What the task asks. Would you reproduce, word for word, only the lines from the one with "Task: Click the horizontal divider line" to the end of the listing below?

----

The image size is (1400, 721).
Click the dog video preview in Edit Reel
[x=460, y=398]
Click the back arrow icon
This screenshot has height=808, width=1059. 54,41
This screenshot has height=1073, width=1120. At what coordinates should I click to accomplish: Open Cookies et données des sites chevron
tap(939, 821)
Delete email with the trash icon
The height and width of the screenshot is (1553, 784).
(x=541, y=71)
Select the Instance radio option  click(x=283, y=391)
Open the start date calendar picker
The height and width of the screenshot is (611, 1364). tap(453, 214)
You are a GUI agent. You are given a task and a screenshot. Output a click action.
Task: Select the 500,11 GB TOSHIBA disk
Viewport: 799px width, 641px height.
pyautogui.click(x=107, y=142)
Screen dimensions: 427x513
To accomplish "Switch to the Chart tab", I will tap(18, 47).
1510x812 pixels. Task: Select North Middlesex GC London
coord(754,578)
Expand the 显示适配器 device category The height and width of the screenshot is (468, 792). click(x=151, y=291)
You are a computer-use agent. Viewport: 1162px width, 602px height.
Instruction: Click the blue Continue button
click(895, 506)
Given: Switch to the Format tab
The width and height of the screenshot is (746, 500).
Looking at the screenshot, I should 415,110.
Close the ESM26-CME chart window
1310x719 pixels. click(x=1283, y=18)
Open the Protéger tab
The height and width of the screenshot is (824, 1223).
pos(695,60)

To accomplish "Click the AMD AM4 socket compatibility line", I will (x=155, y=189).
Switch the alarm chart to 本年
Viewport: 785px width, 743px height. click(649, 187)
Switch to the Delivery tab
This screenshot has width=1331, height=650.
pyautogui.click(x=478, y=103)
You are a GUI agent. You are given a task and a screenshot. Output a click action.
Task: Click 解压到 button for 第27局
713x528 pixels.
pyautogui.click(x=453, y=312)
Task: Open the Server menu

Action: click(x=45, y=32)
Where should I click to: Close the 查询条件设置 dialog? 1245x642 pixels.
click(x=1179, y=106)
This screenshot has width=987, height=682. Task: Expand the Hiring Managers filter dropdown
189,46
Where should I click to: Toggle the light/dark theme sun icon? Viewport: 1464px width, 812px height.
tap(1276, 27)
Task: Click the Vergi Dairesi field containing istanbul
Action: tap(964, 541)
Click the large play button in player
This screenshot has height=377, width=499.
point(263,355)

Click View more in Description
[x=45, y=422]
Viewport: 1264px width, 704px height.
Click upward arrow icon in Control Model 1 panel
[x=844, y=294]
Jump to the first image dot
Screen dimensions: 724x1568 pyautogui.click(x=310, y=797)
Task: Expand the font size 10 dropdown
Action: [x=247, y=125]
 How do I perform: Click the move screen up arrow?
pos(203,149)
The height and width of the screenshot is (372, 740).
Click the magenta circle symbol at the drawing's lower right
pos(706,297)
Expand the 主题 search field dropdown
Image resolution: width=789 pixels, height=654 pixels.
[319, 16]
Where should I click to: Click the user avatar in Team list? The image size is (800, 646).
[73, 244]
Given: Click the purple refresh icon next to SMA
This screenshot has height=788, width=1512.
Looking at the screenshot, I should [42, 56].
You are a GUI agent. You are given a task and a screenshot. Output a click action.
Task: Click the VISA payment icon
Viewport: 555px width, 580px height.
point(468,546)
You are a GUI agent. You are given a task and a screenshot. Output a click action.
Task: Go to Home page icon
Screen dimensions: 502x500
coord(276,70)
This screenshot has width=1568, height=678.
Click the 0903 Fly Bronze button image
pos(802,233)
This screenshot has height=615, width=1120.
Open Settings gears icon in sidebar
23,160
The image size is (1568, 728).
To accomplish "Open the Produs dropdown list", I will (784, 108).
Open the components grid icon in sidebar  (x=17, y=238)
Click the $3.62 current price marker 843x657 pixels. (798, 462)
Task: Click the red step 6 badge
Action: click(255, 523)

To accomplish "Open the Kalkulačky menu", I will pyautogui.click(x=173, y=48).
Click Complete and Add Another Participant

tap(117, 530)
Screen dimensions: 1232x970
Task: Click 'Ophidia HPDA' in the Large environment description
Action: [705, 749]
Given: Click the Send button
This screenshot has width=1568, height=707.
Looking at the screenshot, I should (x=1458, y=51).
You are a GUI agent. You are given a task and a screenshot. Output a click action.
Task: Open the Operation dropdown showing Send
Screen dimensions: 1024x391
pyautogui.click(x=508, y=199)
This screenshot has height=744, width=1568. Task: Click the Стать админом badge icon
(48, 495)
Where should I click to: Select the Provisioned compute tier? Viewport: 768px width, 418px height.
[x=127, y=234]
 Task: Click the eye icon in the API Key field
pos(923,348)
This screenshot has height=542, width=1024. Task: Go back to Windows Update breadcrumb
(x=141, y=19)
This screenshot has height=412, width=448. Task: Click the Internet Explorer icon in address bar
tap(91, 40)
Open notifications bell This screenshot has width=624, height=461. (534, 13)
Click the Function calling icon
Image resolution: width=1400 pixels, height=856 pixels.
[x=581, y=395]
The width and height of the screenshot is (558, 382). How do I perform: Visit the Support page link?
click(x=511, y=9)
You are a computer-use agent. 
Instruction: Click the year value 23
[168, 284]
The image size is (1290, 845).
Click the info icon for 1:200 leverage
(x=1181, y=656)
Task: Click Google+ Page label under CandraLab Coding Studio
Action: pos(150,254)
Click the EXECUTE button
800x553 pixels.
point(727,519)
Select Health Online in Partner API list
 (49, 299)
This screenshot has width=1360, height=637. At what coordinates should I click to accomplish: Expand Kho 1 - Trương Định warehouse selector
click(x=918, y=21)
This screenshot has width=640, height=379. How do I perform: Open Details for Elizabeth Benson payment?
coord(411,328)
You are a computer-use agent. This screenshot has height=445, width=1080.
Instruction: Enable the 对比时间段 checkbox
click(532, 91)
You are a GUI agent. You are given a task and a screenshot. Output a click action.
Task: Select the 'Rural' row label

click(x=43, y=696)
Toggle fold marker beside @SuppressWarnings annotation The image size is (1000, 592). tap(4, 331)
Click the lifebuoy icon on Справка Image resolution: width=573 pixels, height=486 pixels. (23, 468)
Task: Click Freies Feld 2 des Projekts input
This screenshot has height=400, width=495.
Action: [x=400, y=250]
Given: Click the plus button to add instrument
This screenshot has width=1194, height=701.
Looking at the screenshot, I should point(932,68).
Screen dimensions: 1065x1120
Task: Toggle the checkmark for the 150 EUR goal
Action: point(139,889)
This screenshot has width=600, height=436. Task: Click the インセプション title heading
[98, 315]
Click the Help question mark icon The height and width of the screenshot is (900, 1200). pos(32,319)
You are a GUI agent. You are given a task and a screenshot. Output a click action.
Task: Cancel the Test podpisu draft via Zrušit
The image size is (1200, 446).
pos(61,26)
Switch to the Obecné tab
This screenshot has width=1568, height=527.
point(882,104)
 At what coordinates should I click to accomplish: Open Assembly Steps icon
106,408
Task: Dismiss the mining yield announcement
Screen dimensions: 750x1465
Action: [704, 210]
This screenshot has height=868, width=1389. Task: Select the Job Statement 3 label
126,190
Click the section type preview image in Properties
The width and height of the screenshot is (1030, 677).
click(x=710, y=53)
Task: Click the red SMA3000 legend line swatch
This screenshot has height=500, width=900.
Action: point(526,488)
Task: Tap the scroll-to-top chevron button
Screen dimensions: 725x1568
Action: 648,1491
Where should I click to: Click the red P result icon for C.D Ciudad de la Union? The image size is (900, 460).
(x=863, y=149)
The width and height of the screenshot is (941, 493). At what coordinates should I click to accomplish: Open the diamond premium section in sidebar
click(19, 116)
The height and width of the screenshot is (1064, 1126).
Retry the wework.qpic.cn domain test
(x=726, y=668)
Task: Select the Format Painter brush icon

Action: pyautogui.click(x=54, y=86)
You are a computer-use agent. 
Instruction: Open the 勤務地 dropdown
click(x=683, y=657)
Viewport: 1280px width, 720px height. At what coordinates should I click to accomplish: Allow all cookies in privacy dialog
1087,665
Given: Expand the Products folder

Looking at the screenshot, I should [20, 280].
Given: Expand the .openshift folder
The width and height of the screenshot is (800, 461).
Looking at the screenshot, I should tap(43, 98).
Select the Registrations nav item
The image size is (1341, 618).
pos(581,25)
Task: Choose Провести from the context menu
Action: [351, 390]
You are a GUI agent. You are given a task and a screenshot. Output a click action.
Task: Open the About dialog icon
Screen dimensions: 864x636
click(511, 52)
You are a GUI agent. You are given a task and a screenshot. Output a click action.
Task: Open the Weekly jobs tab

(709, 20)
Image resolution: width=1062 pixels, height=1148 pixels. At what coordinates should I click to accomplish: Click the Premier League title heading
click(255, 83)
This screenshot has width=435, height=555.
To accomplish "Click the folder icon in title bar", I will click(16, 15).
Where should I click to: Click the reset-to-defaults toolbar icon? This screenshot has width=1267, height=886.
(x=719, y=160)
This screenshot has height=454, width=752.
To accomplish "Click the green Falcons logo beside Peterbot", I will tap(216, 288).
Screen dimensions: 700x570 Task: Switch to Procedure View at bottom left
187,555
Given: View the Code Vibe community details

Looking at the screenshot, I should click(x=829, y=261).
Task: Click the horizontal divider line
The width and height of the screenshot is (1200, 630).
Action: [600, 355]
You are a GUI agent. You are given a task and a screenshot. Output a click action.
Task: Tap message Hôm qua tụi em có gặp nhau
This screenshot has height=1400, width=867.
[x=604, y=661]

----

Answer section.
Task: Click the horizontal divider line
The width and height of the screenshot is (1200, 630).
Action: [600, 355]
You are a GUI agent. You are given a task and a screenshot. Output a click action.
Task: Tap message Hôm qua tụi em có gặp nhau
This screenshot has height=1400, width=867.
[x=604, y=661]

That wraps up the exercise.